Ep.4 のはじまりです。
まずはプロローグです。
下拵え ※挿絵有
通勤・通学客で
女A「今度ランド行かない?」
女B「私はシーがいいな」
女C「えー…、それなら多○センターの方が良くない?」
女D「あゆみは何処がいい?」
あゆ「えっと~、富士山の麓の~」
女C「うわぁ……あゆみ意外と絶叫系好きだよね」
女B「でも反応がワンテンポずれてるんだよねぇ」
あゆ「そーかな~?」
女B「だってジェットコースターの下りきったところで、いきなり『キャーッ』って叫んだりとかさ……」
女D「でも絶叫系ならランドもシーもあるよ」
女A「じゃあ、どっちかにしよっか?」
プシュー…
女A「あ、駅着いちゃった。あゆみ、あとでLINEするね」
あゆ「ん~、わかった~。ばいば~い」
『ばいばーい』
車内に一人だけ残して電車を降りて行く女子高生達。笑顔で手を振り、次の駅へと向かう電車を見送る。そして友人達と別れ、1人残された彼女はというと、
あゆ「~♪」
退屈しているのかと思いきや、なぜかどこか楽しそう。ゆっくりと車内を見渡す彼女の視線の先には、仕事で疲れたのか深い眠りについたスーツ姿の男性や買い物帰りの親子、他には静かに本読む女性やスマホを見ている若者、新聞を読んでいるサラリーマンの姿が。

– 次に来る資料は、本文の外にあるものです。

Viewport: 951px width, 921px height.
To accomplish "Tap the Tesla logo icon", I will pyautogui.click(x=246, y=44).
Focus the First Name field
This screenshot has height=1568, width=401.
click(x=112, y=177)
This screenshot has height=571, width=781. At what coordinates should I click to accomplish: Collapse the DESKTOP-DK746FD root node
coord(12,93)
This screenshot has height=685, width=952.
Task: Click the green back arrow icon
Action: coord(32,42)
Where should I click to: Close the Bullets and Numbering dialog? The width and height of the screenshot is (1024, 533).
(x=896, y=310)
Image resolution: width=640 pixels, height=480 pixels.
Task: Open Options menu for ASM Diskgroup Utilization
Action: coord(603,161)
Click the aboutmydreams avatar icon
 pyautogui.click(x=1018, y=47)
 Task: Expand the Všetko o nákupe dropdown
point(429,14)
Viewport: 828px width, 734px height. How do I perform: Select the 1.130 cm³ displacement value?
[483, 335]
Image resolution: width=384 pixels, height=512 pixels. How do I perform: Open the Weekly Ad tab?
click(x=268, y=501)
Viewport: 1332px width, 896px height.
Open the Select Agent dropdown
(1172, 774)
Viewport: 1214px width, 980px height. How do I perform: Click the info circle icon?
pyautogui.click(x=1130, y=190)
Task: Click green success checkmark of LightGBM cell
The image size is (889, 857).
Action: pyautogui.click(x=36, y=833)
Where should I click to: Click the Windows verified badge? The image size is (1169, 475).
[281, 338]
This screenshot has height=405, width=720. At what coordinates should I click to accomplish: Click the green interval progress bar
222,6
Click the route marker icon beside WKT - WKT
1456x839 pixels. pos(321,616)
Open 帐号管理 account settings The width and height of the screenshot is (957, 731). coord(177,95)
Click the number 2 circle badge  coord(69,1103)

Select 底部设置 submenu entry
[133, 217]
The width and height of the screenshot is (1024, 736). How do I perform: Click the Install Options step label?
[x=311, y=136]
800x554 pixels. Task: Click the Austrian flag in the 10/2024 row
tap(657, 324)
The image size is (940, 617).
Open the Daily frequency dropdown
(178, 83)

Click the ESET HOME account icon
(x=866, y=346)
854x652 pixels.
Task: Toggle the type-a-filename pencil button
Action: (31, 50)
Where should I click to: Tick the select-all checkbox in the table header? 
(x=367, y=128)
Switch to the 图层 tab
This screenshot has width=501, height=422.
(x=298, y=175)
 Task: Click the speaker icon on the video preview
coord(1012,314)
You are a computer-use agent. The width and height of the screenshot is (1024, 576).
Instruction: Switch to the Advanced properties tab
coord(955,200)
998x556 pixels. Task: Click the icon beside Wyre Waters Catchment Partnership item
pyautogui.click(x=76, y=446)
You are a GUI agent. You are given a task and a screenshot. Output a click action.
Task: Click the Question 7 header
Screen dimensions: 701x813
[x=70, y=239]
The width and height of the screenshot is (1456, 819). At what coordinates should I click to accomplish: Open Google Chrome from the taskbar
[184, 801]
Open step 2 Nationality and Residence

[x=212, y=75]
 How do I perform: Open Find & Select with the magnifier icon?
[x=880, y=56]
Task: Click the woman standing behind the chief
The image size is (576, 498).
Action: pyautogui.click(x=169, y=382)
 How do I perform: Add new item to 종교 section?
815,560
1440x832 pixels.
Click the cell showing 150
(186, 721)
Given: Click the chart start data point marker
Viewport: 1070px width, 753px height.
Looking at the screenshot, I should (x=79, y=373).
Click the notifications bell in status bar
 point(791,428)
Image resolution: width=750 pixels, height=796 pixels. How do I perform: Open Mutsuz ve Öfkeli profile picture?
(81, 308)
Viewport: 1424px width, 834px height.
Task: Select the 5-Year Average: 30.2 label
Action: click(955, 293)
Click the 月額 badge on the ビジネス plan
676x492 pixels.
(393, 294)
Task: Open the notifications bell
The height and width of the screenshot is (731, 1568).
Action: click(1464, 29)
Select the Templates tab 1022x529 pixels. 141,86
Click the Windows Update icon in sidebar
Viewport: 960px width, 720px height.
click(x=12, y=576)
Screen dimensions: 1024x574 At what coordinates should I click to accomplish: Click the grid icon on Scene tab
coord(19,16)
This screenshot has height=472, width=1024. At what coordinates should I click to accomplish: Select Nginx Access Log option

電車は様々な人が利用し、皆違った過ごし方をするもの。彼女はそれを眺めているのが好きな様だ。
プシュー…
電車が次の駅に到着。そこは有名な電気とアニメの街。彼女が通学でいつも通る駅ではあるが、一度も降りた事がなかった。「今度降りてみようか」と思っているところに、二人の男子高校生が乗車してきた。彼等は彼女の目の前の席に座り、お互い一言ずつだけ言葉を交わし、そのまま眠りへ。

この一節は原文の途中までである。